Cette séparation architecturale intéresse les intégrateurs de robots collaboratifs et humanoïdes en contact physique répété avec des humains ou des objets, un domaine où le contrôle d'impédance et d'admittance restent la norme malgré des dépassements de plusieurs centimètres lors de chocs ou de poussées. En rendant l'erreur de réalisation visible plutôt que dissimulée dans la saturation, l'approche facilite le diagnostic et la certification de sécurité des systèmes à interaction physique, un enjeu central pour les cobots industriels et les humanoïdes partageant des tâches avec des opérateurs. Elle montre aussi qu'un changement de comportement, par exemple passer d'un mode impédance à un mode admittance, peut s'effectuer en modifiant seulement les coefficients d'objectif du solveur sans reconstruire toute la boucle de commande, ce qui simplifierait le déploiement de comportements adaptatifs en temps réel.

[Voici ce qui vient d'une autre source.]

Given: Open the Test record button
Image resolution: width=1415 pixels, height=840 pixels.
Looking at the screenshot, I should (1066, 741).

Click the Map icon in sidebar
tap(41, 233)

Le travail s'inscrit dans la lignée du contrôle d'impédance et d'admittance, formalismes classiques de l'interaction homme-robot, en cherchant à corriger leur principal défaut, la gestion approximative des contraintes par écrêtage instantané. La validation reste circonscrite à un cas d'étude planaire et à une seule plateforme robotique en simulation, ce que les auteurs présentent eux-mêmes comme une preuve de concept ciblée plutôt qu'un système prêt au déploiement industriel. Les prochaines étapes attendues incluent l'extension à des tâches tridimensionnelles, à d'autres architectures robotiques, et une validation sur matériel réel au-delà de la simulation MuJoCo.
Le bras robotique utilisé pour les tests, le Franka FR3, est fabriqué par l'entreprise allemande Franka Robotics, mais aucun déploiement ni application concrète en France ou en UE n'est mentionné.